▶ [Task statement] Copy out the rows starting with the line containing "The width and" and going on through the line containing "coord(158,56)", leaving the pictures out of your answer.

▶ [Dataset rows]
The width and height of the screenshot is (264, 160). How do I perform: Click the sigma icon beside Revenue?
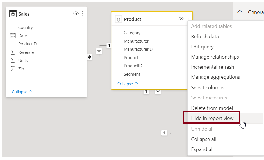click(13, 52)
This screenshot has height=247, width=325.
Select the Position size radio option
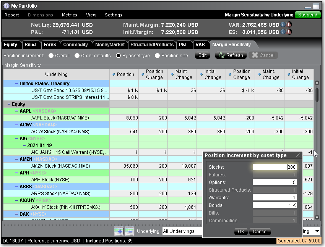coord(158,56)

---

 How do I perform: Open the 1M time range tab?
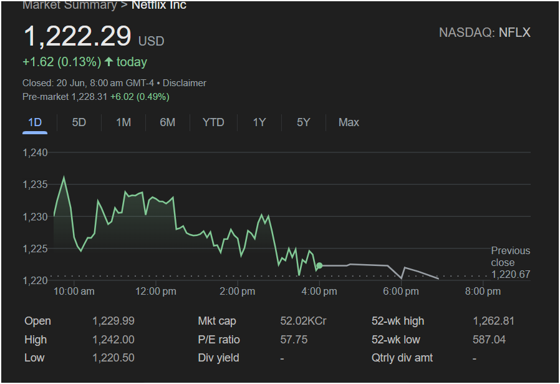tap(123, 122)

--

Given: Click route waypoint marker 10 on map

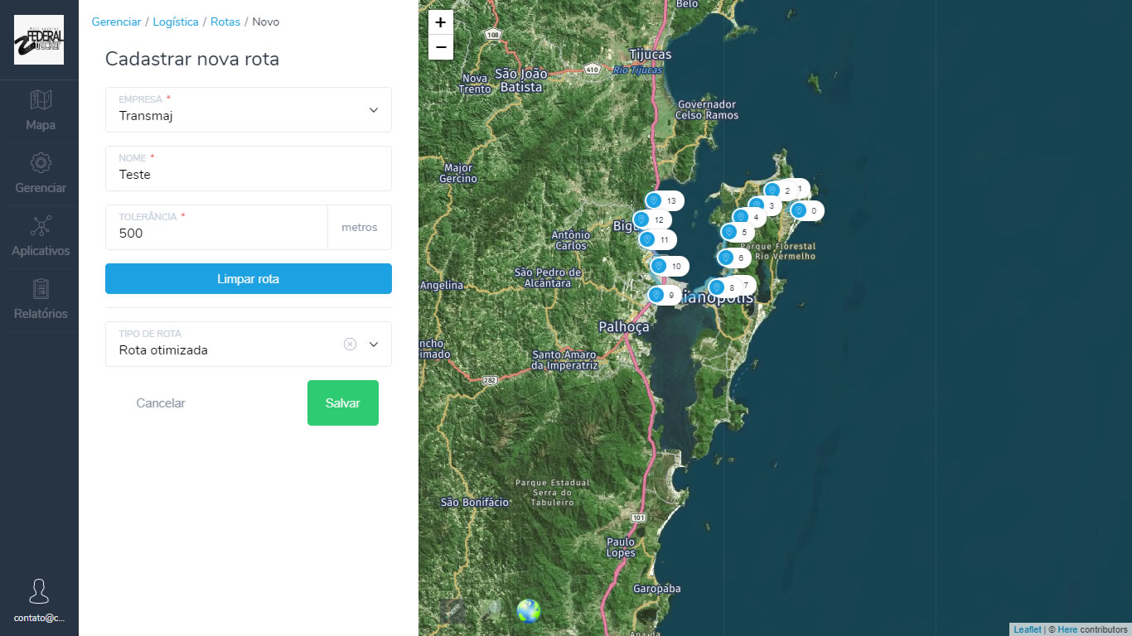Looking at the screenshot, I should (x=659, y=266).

▶ [Completed exercise]
The width and height of the screenshot is (264, 160). How do I perform: Click the sigma icon beside Revenue?
click(13, 52)
This screenshot has height=247, width=325.
Select the Position size radio option
coord(158,56)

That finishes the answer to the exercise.